# [TASK DIRECTIONS]
Every line below that holds "agent" must be copied.

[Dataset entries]
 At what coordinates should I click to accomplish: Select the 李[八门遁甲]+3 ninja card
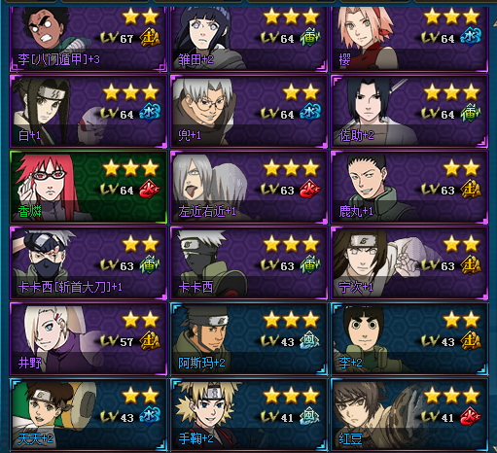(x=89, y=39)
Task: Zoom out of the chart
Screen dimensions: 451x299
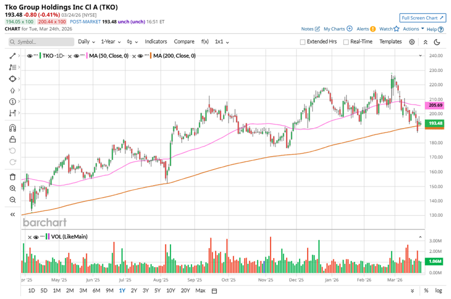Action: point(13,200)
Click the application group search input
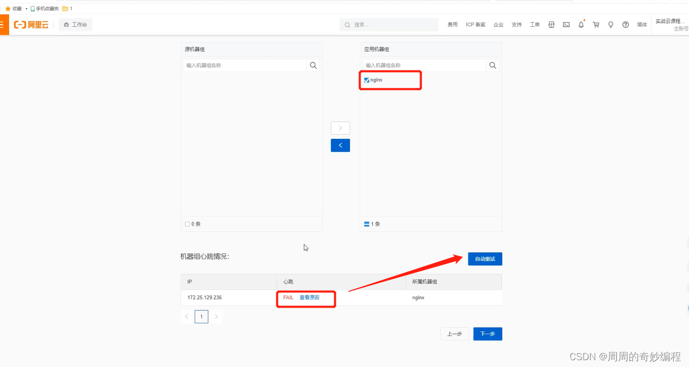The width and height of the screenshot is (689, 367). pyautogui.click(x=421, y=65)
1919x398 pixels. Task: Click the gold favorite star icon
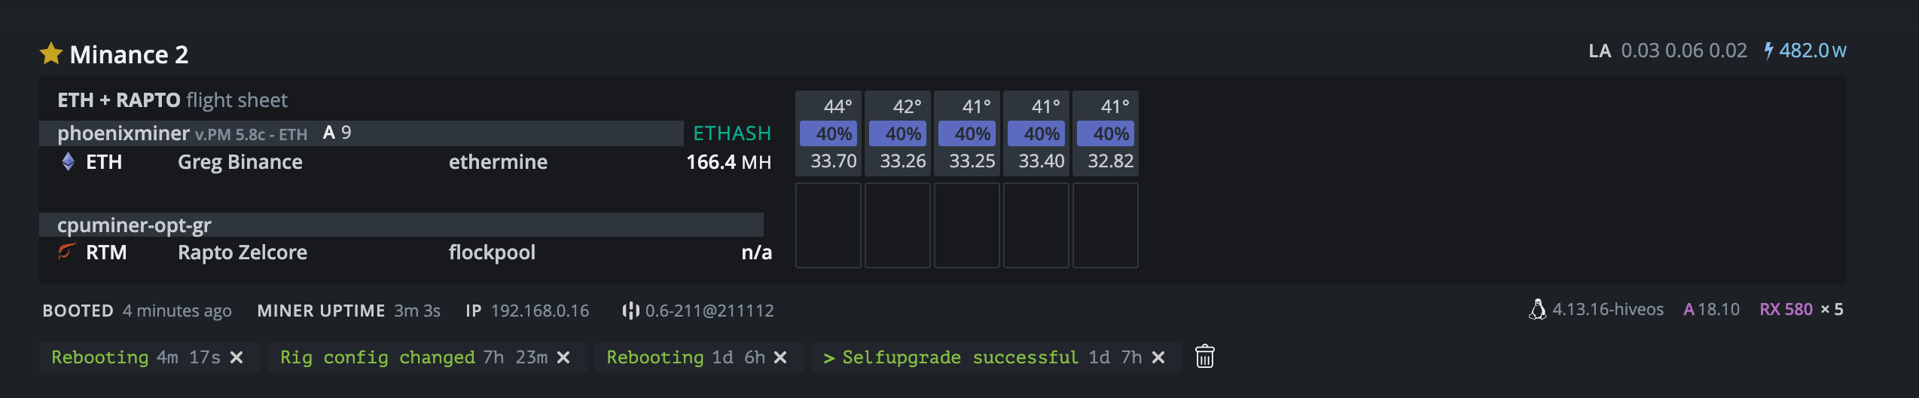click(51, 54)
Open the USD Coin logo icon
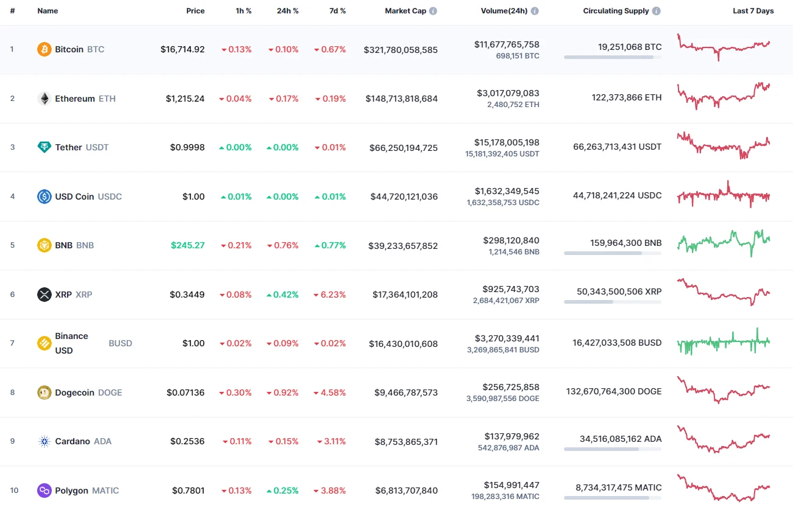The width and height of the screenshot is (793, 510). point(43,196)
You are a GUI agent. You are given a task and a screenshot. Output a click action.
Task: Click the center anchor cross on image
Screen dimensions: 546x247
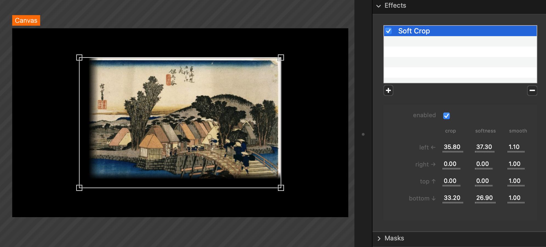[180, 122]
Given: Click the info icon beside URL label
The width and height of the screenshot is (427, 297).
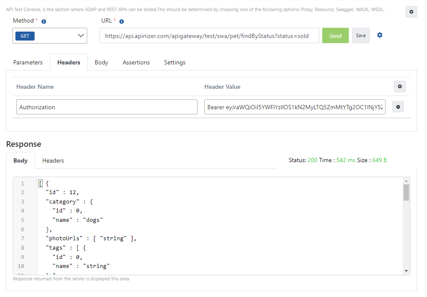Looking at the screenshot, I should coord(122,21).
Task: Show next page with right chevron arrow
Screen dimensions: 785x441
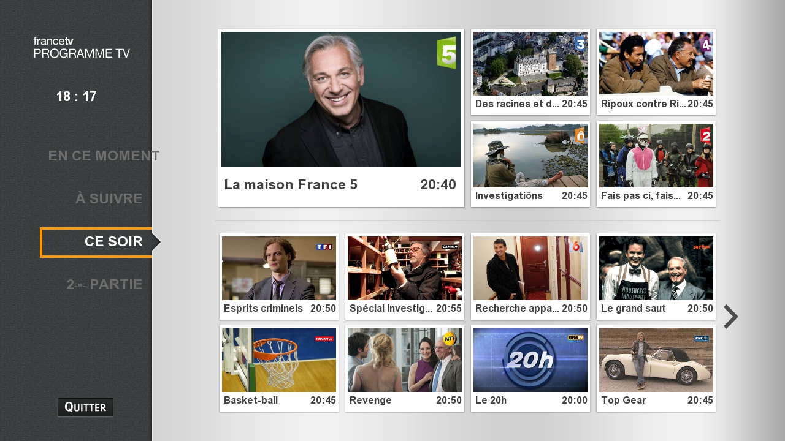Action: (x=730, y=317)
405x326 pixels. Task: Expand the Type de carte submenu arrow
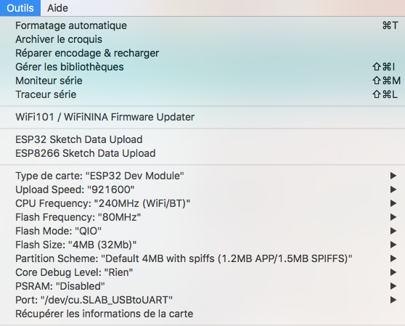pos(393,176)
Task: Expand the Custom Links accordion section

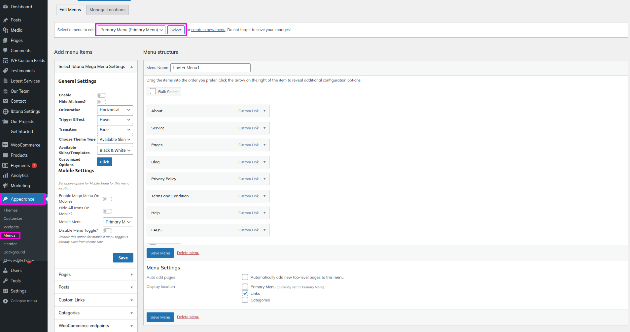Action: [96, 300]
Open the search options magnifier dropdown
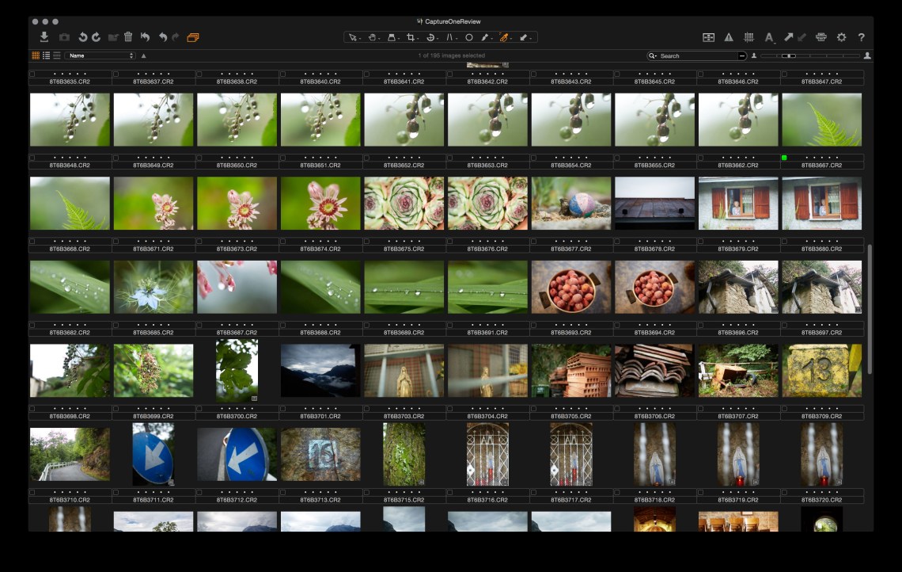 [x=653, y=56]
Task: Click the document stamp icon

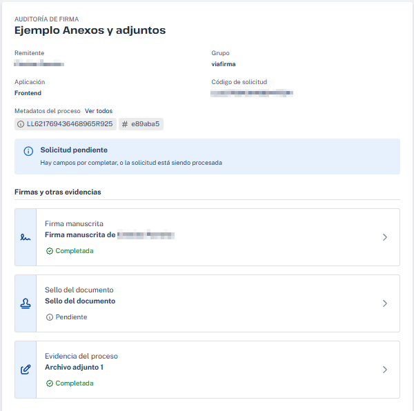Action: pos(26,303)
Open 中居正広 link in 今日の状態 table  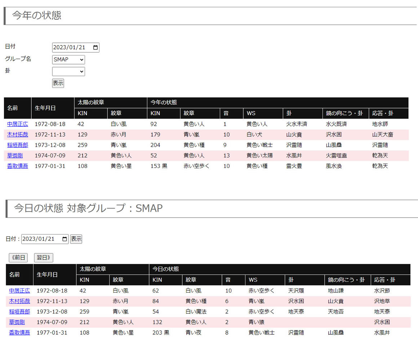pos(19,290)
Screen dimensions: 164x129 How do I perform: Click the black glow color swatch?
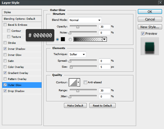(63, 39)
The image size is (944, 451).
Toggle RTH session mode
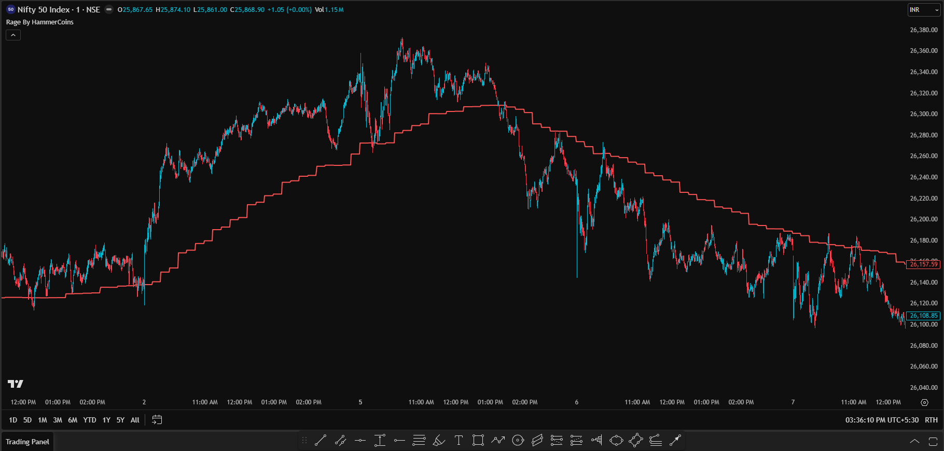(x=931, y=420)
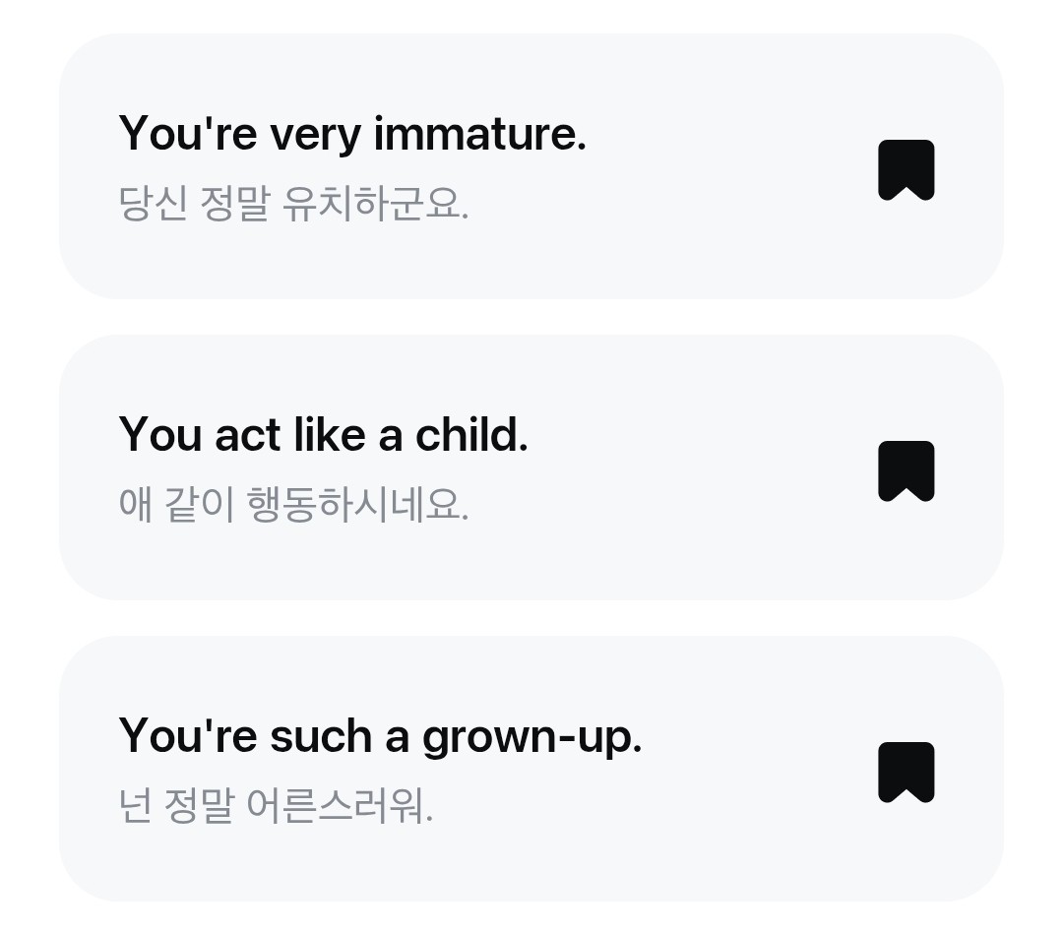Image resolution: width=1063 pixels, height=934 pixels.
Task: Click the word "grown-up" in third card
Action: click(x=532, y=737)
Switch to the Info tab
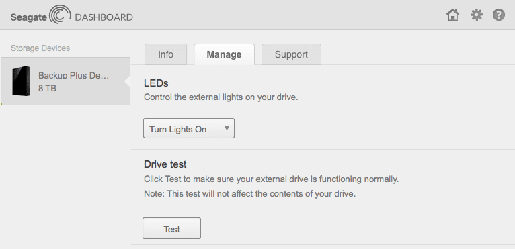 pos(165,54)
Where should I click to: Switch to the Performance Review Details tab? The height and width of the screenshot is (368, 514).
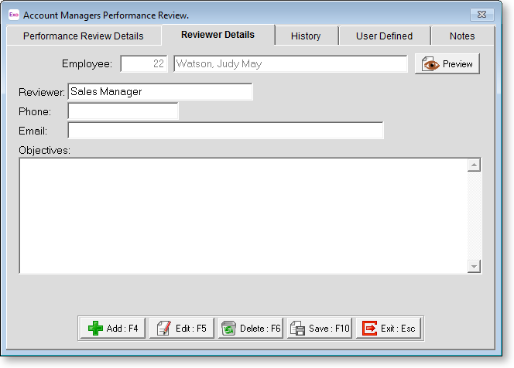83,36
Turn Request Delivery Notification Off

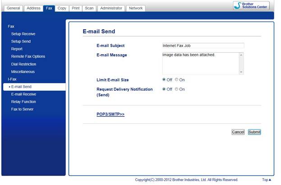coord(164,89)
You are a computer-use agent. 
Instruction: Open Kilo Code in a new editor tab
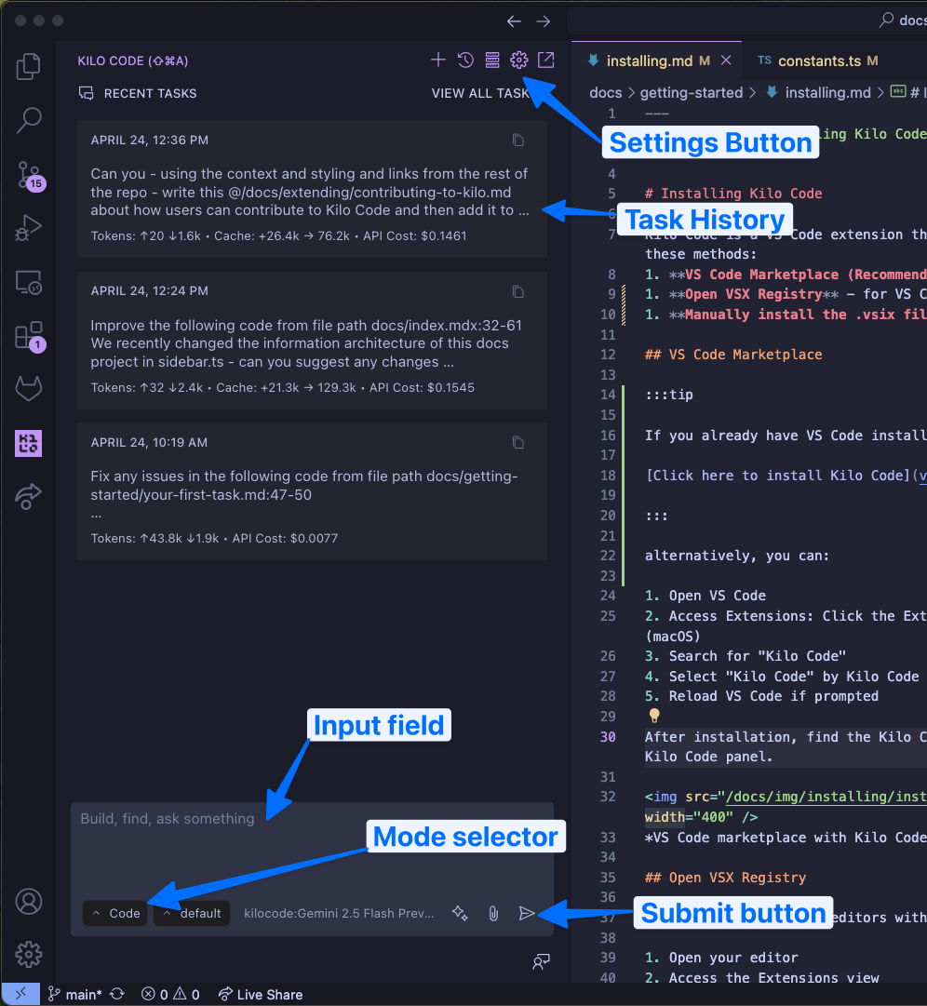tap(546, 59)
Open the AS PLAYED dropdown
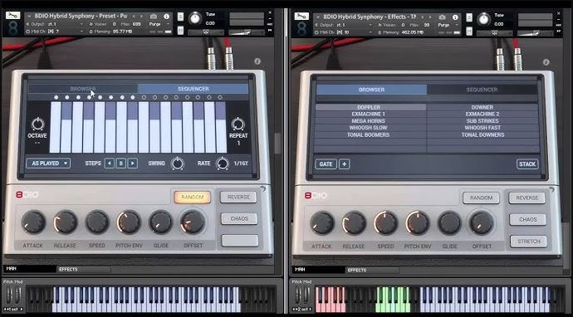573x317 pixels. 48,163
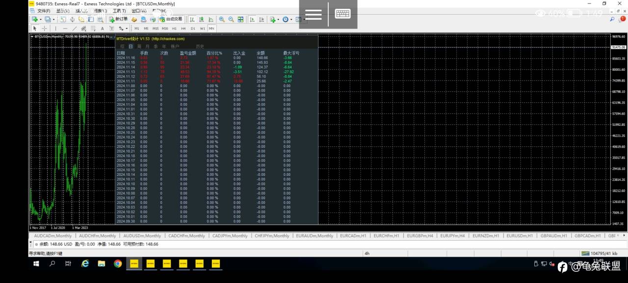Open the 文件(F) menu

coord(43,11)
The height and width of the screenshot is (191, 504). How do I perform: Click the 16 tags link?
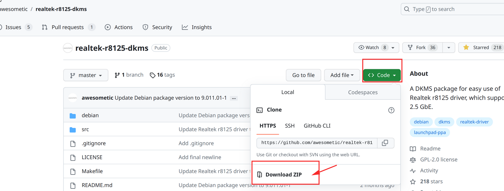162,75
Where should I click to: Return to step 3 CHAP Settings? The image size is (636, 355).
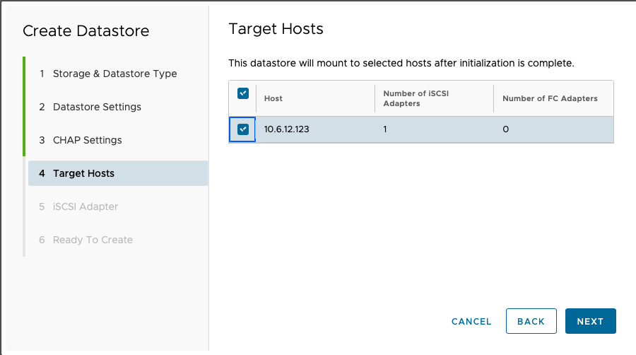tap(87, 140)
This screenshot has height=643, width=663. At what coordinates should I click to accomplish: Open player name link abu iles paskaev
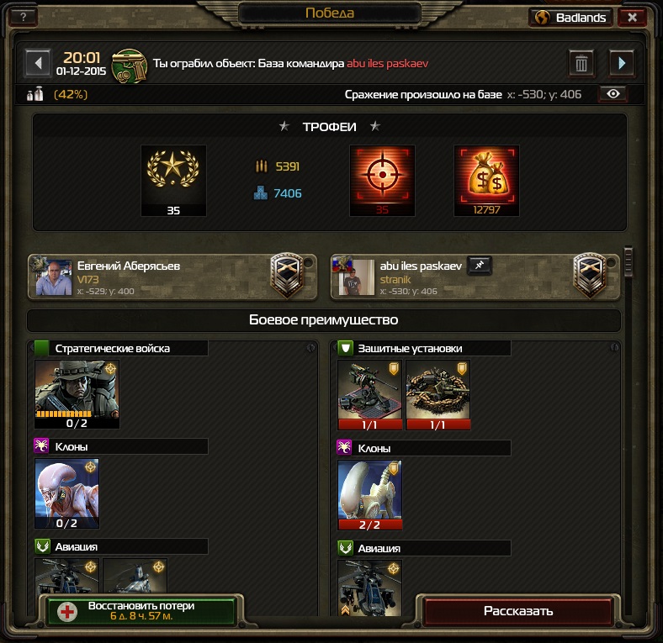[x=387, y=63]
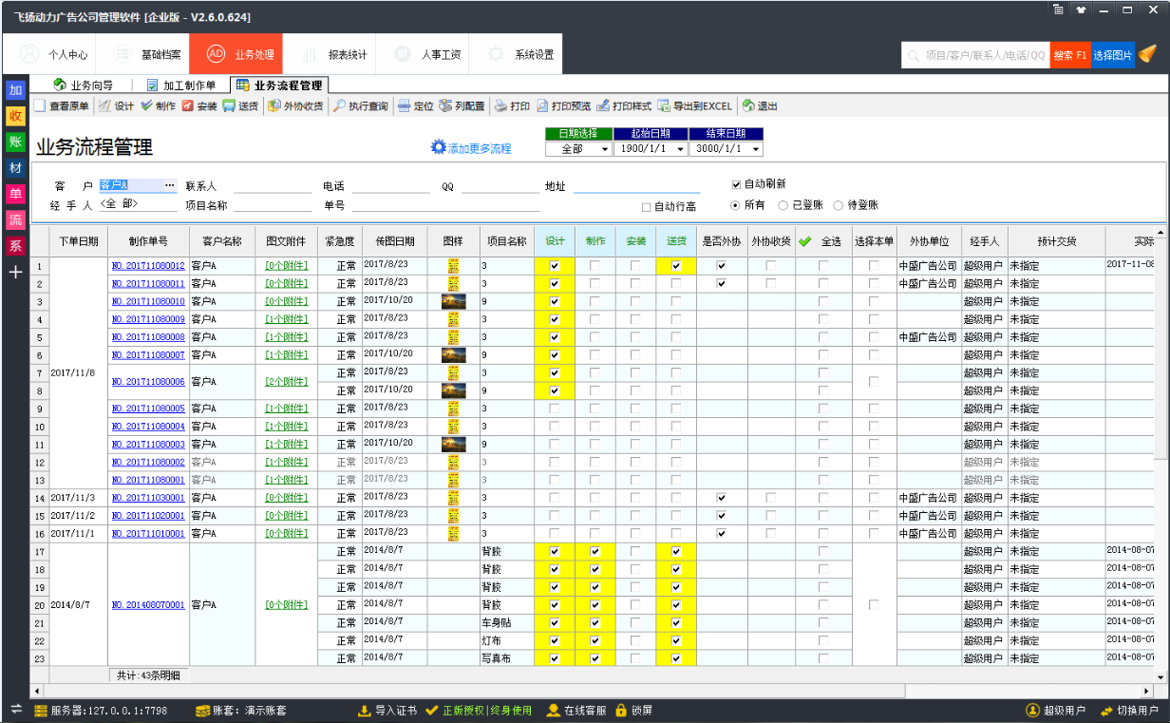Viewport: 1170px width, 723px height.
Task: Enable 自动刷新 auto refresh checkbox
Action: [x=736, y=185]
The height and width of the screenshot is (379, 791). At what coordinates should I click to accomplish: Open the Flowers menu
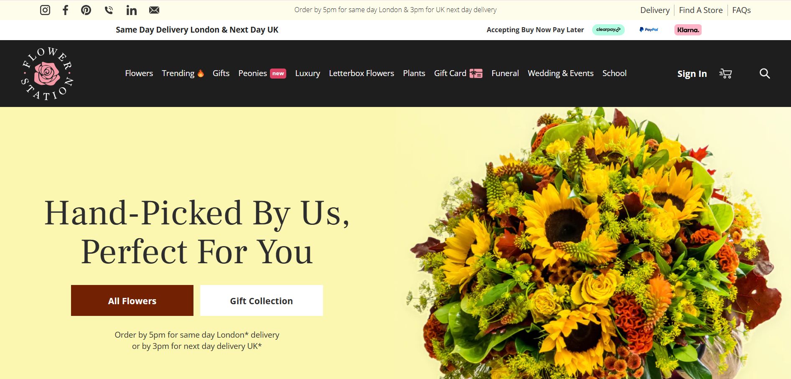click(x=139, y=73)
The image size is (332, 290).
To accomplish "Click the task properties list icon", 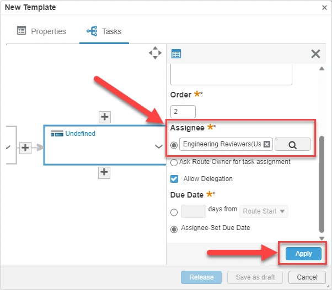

# [THE COMPLETED TASK]
You are a GUI agent. You are given a task and a screenshot. Output a click action.
You are a computer-use agent. 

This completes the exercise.